Facebook hacked; no user data compromised
Facebook has revealed that it was "targeted in a sophisticated attack" by hackers last month -- this not long after Twitter and The New York Times reported that hackers got into their computers.
Facebook does not say specifically when the attack happened, but it does assure users in a blog post that it has found "no evidence that Facebook user data was compromised." That means that Facebook does not believe that usernames or passwords from the site were obtained by the hackers. Facebook does not reveal, however, what the attackers were able to see.
When reached by ABC News, Facebook declined to comment on who it believes was responsible for the attack.
Facebook's security team has traced the attack to a website that was visited by Facebook employees.
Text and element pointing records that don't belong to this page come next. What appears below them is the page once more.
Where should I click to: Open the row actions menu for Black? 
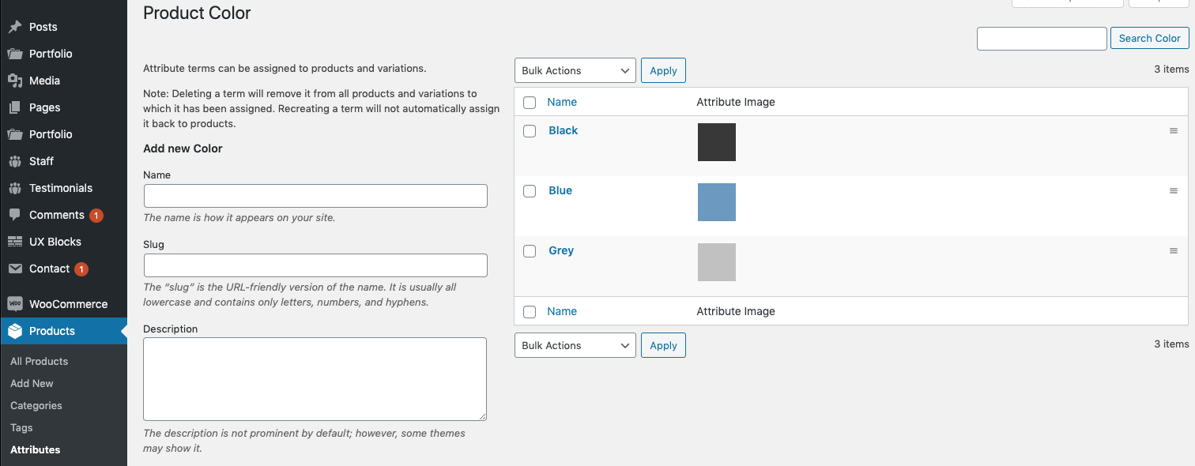click(1173, 130)
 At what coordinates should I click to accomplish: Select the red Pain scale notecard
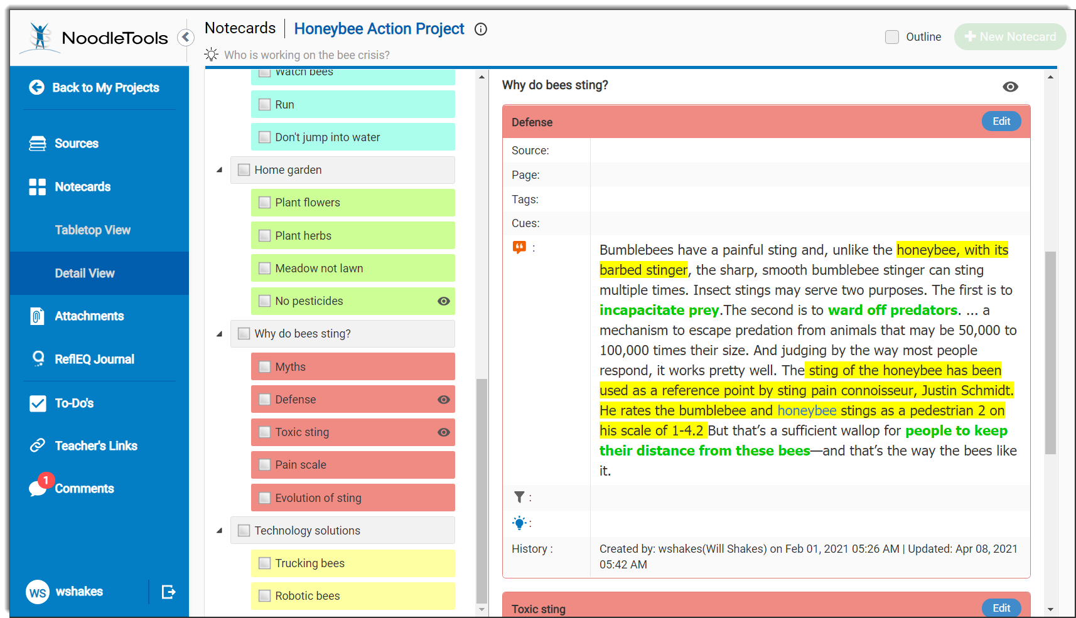click(353, 465)
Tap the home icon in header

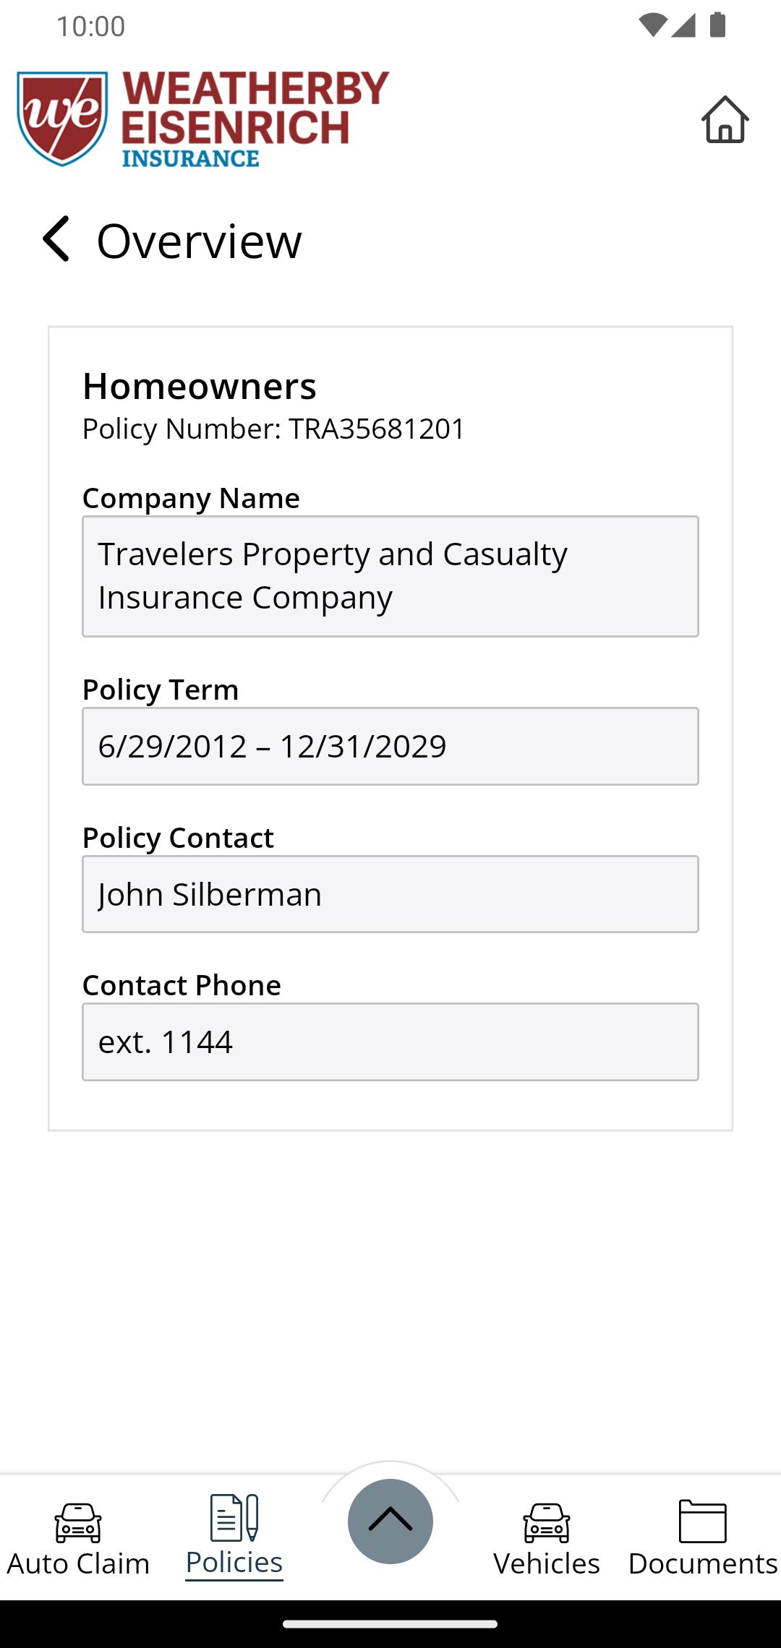(725, 120)

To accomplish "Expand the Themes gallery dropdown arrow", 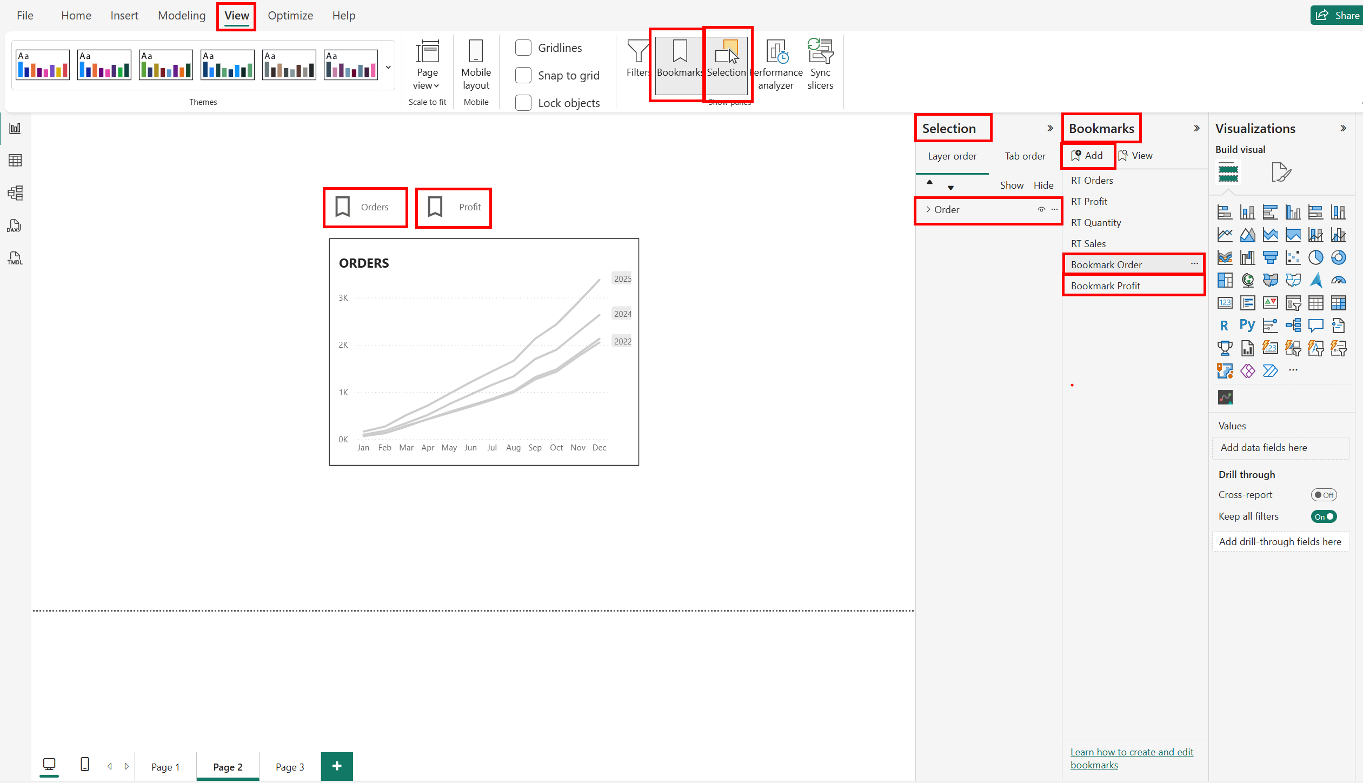I will click(388, 68).
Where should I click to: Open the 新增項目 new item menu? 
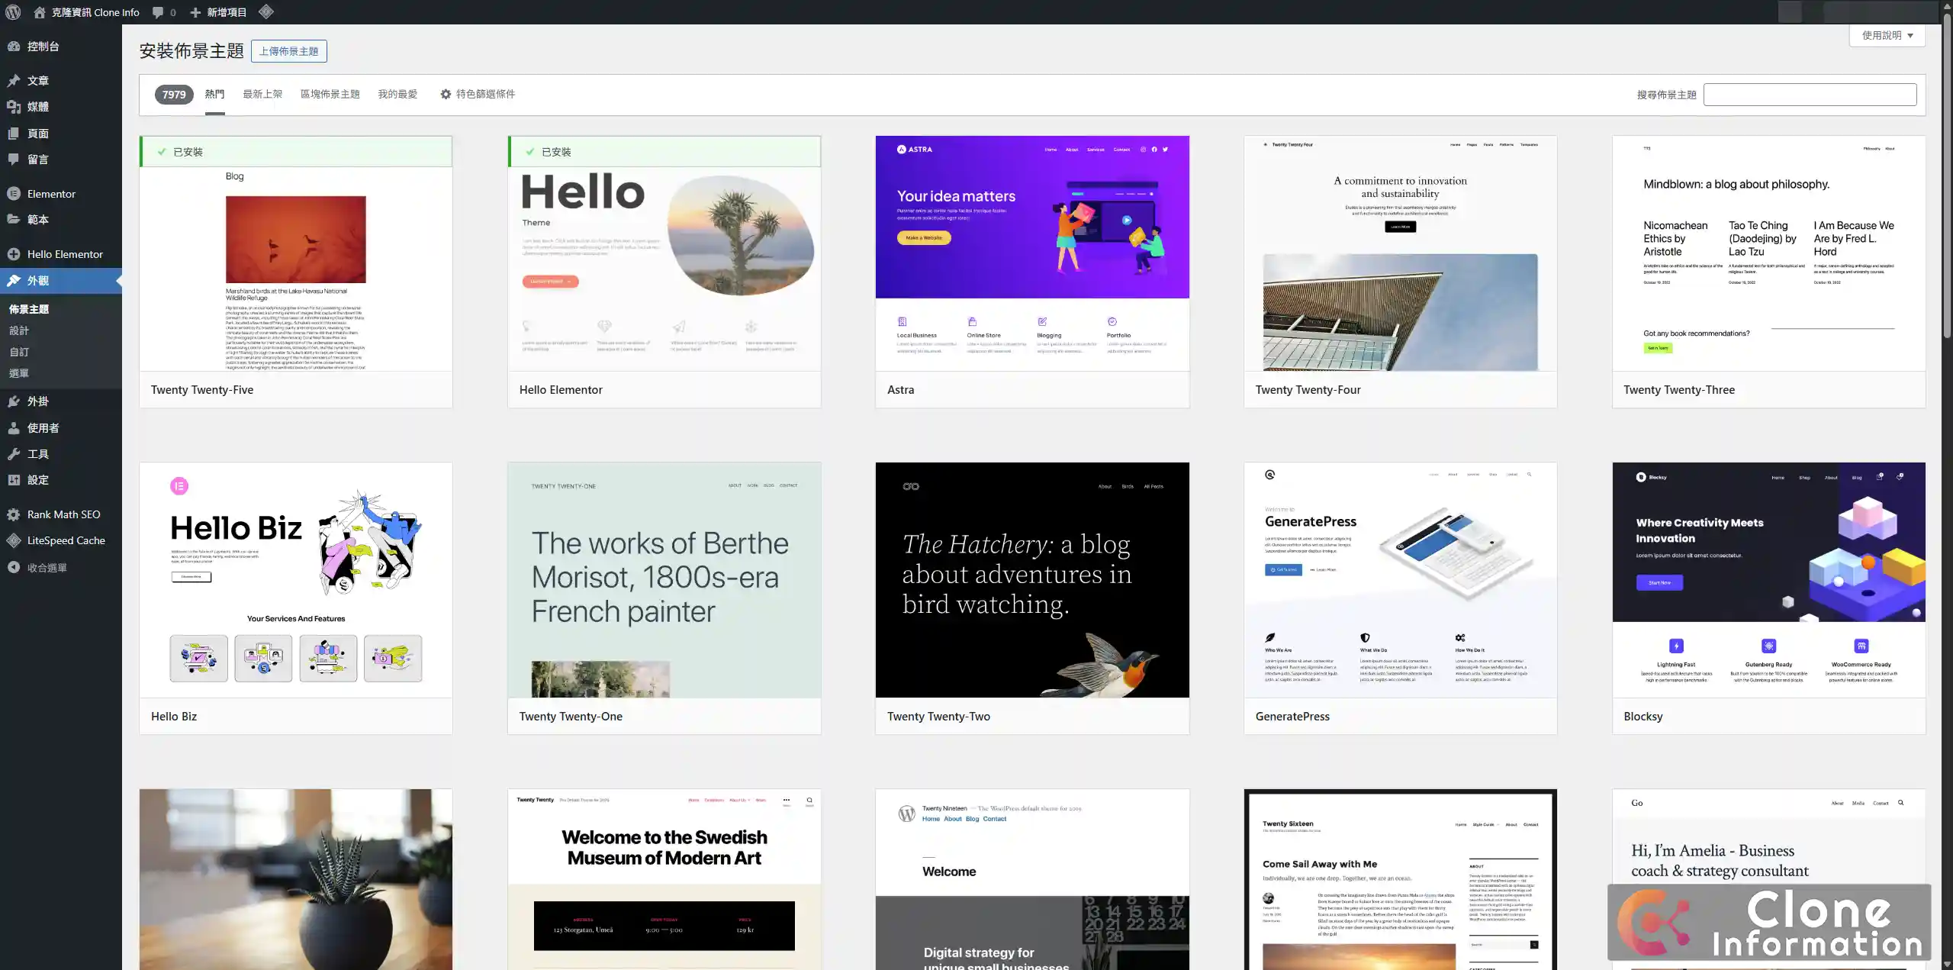click(218, 12)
The website installed malware on the employees' laptops, even though they were protected by anti-virus software.
"As soon as we discovered the presence of the malware, we remediated all infected machines, informed law enforcement, and began a significant investigation that continues to this day," Facebook says in its blog post.
Given that the attack came through employee laptops, it is possible that the information compromised was simply what was on their personal computers.
RELATED: 10 Tips to Protect Yourself Online
Facebook says the compromise began with a vulnerability in Java, the software used to show much of the content on Web browsers. As a result, the Department of Homeland Security released a statement last month urging computer users to disable the software in browsers.
"We don't know much yet about what was compromised, but Java is used with so many applications the vulnerabilities are designed to take advantage of that," Robert Siciliano, a security expert at the anti-malware firm McAfee, told ABC News. "In this case it was a zero-day vulnerability -- it was a brand-new virus -- that they couldn't protect against."
Facebook's announcement comes after Twitter's announcement on Feb. 1 that 250,000 accounts were compromised in an attack. Twitter required affected users to reset their passwords. The New York Times and the Wall Street Journal's computer systems were infiltrated by Chinese hackers in late January.
Although Facebook user data seems to be safe at this point, this is a good time to make sure you are following basic online safety tips -- reset your passwords regularly, keep your anti-virus software up to date, and stay away from websites that seem questionable.